Voilà comment le Guide Restos Voir décrit le Garde-manger. C’est la manière poétique de témoigner de la vie qui s’y mène. Derrière elle, il y a la manière brute : un chef qui se met au lit au petit matin et se réveille à 7 h pour commander ses poissons. Des serveurs qui gagnent mieux leur vie que des professionnels bardés de diplômes. Un busboy qui rêve de devenir acteur en polissant les couverts. Un personnel qui fait la fête avec les clients. Des brûlures, des coupures, de la testostérone.
| Pub. |
Le Magazine Jobboom vous emmène passer une journée en coulisses. Les tabliers sont inclus.
Lorsque je me pointe au coin des rues Saint-Paul et Saint-François-Xavier où loge le Garde-manger, le chef propriétaire, Charles («Chuck») Hughes, est sur le trottoir. Il galère pour récupérer les 23 bacs de recyclage que la Ville a vidés et laissés pêle-mêle la nuit dernière. Le vent les a poussés dans toutes les directions.
Un t-shirt noir met en valeur ses bras couverts de tatouages. Un immense homard couvre son avant-bras gauche. Ailleurs se cachent une sirène, une crevette énorme, une tarte au citron, quelques têtes de mort, des fleurs. Et sur chaque poignet, le nom gravé des deux amours de sa vie : bacon et arugula (roquette). Il pense déjà au prochain ajout. Probablement une boîte de sardines, son repas préféré.
Dans le milieu de la restauration, les tatouages de Chuck sont presque aussi célèbres que ses créations culinaires. Âgé de 31 ans, il a usé les chaudrons du Time Supper Club de la rue Saint-Jacques et du Globe, boulevard Saint-Laurent, avant d’ouvrir le Garde-manger avec deux associés, il y a deux ans et demi. Son étoile a vite monté. Le printemps prochain, il aura sa propre émission sur les ondes du Food Network : Chuck’s Day Off.

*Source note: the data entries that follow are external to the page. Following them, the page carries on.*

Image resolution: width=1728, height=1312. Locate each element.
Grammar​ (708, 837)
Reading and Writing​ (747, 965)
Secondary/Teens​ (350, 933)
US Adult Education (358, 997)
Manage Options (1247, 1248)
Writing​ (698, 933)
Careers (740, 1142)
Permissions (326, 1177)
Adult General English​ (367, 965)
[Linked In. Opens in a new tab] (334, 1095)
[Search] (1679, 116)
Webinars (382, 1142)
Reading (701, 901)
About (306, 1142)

Mais ce matin, il doit éponger une mare d’alcool en fermentation, laissée sur le trottoir par les bacs de recyclage renversés. «Quand ce n’est pas le recyclage, ce sont les vidanges», maugrée-t-il.

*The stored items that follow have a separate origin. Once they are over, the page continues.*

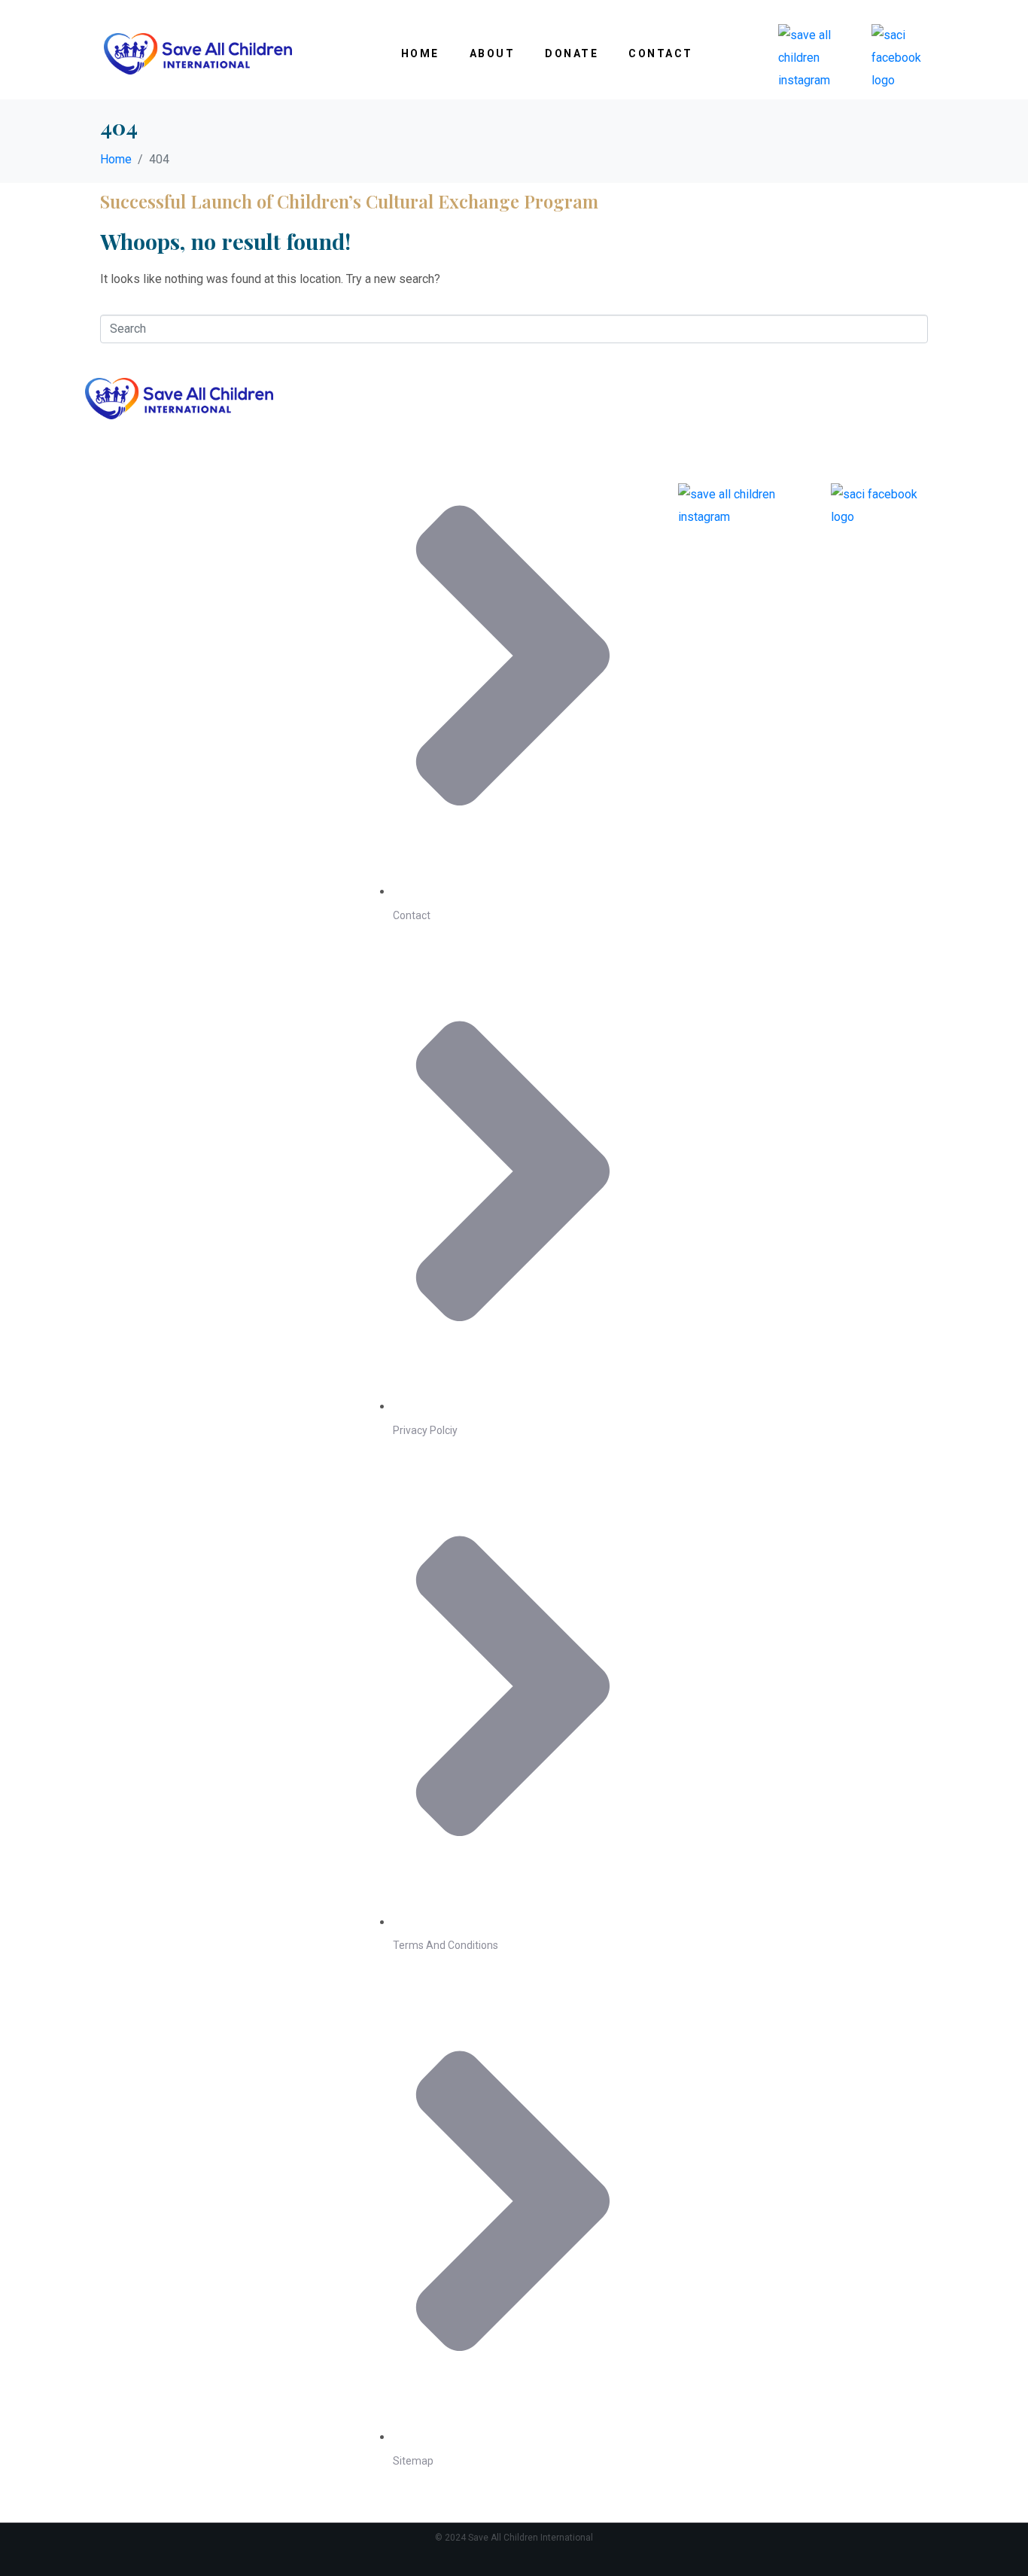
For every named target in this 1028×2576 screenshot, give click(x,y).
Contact (660, 53)
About (493, 53)
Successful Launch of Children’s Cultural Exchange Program (349, 201)
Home (420, 53)
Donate (571, 53)
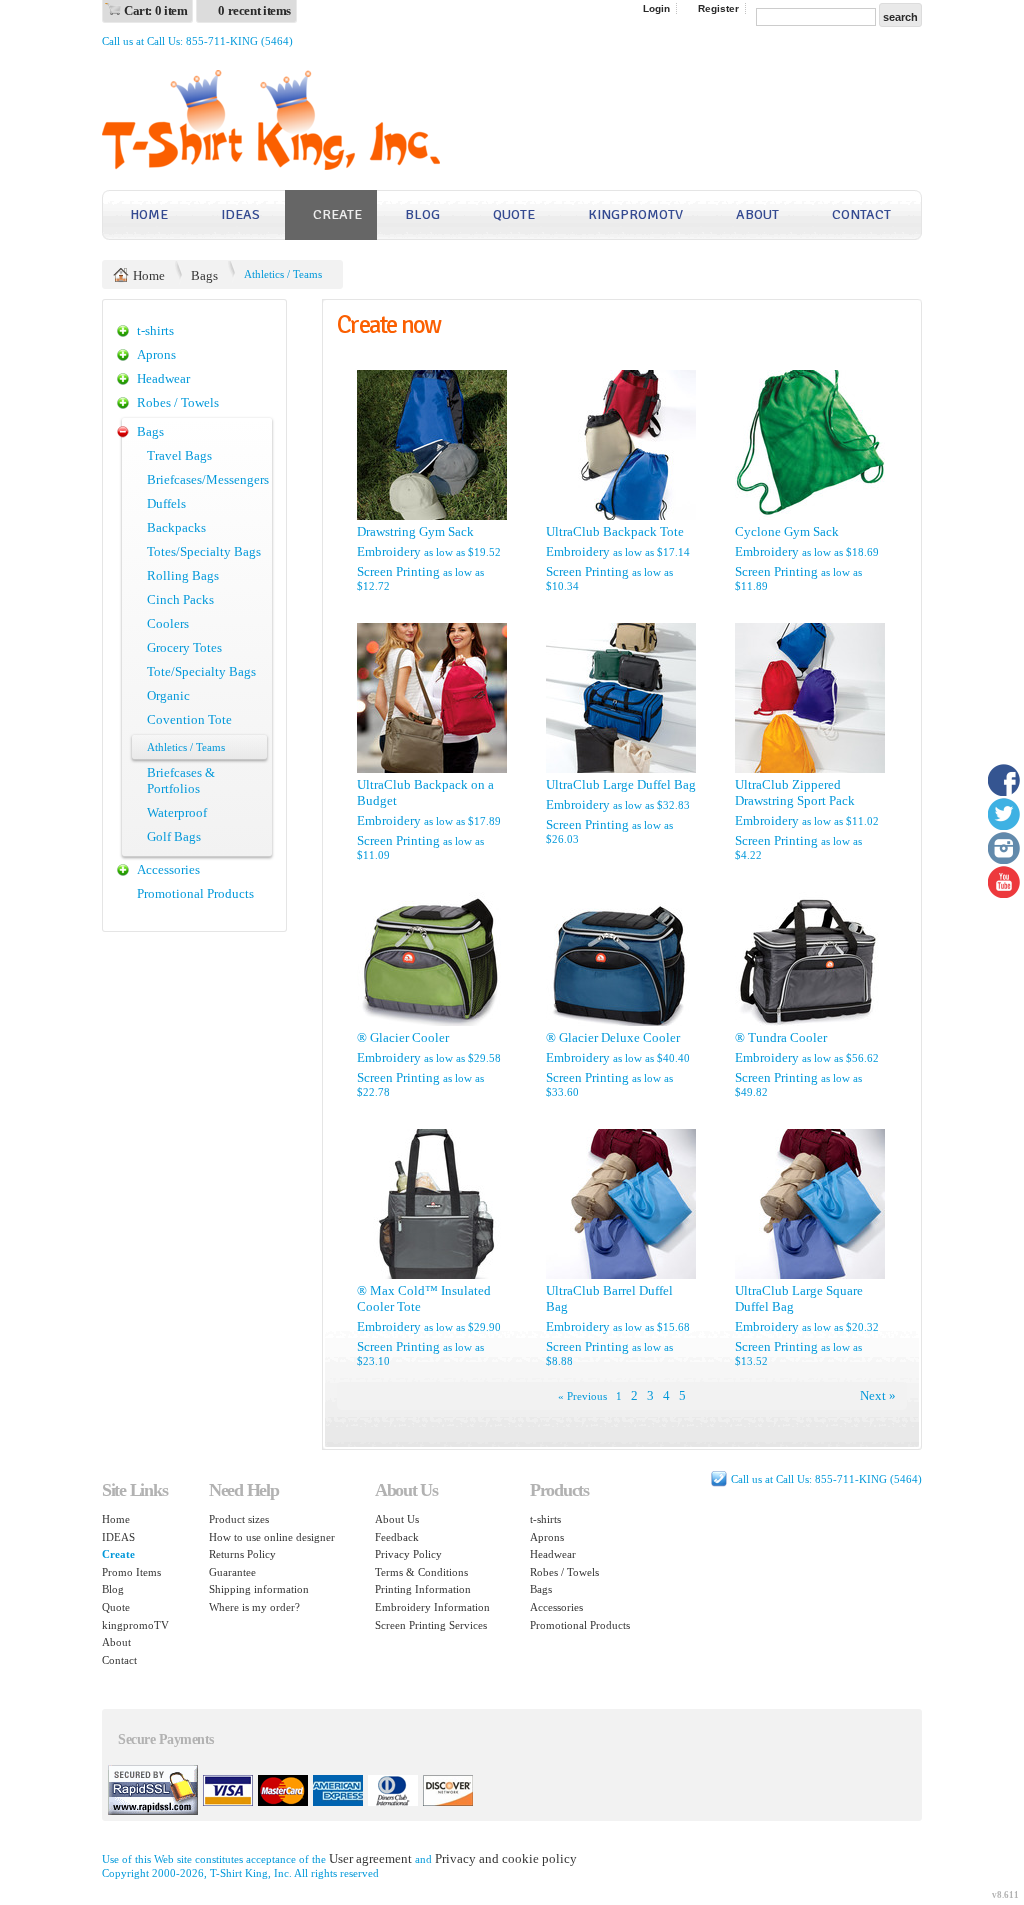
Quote (514, 214)
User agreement (370, 1858)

Dans le Vieux-Montréal, il est interdit aux restaurateurs de s’équiper de conteneurs extérieurs. Chuck n’a pas d’autre choix : il achète des sacs verts ultra-résistants et réfrigère les poubelles dans des frigos au sous-sol du restaurant, en attendant la collecte. Heureusement que les éboueurs passent quatre fois par semaine.

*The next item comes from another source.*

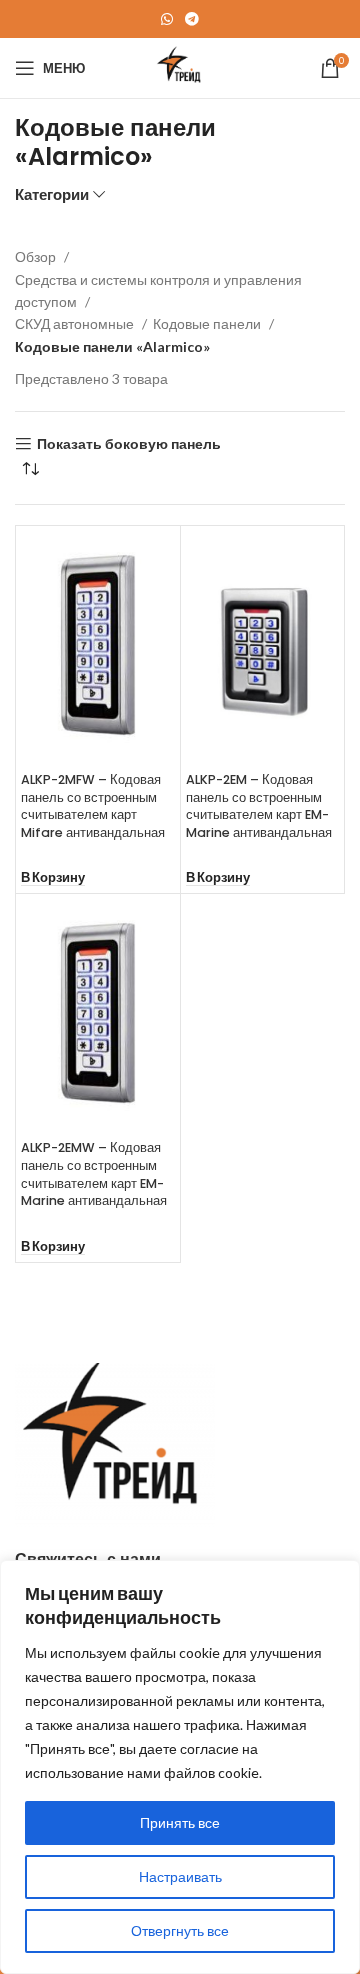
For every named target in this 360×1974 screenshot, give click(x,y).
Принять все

Le resto est calme lorsqu’un klaxon retentit dans l’allée, derrière. Le livreur de la poissonnerie La Mer, Costa, vient d’arriver avec sa cargaison. Chuck lui a parlé à 7 h ce matin pour passer sa commande. Du maquereau, du flétan, des homards – le Garde-manger achète 150 homards par semaine en moyenne –, des crabes. L’amitié entre le chef et le livreur est évidente. «Entretenir une bonne relation avec les partenaires, c’est primordial, me confie Chuck. Costa peut venir trois fois dans une journée si je me rends compte qu’il manque quelque chose. Si tu brûles tes ponts avec eux, t’es foutu.»
Dans l’heure qui suit, les livreurs de légumes, de viandes ou de boissons se succèdent. Chaque fois, le scénario se répète. Chuck blague avec eux, puis range les caisses de provisions dans les réfrigérateurs du restaurant.
Entre deux livraisons, il fait mijoter des fonds de veau et de homard qui serviront de base pour les sauces ce soir. Il s’attaque aussi aux gros braisages : poulet et pièces de viande. Il n’est pas encore midi et la vaisselle s’accumule déjà dangereusement dans l’évier.
«Ma job, ici, c’est plongeur de luxe, lance-t-il à la blague. Je lave de la vaisselle toute la journée et parfois le soir, quand mon plongeur ne se présente pas. J’ai beau placer des petites annonces, j’ai un mal fou à trouver du monde pour faire ça. C’est normal, c’est le pire boulot sur la terre.»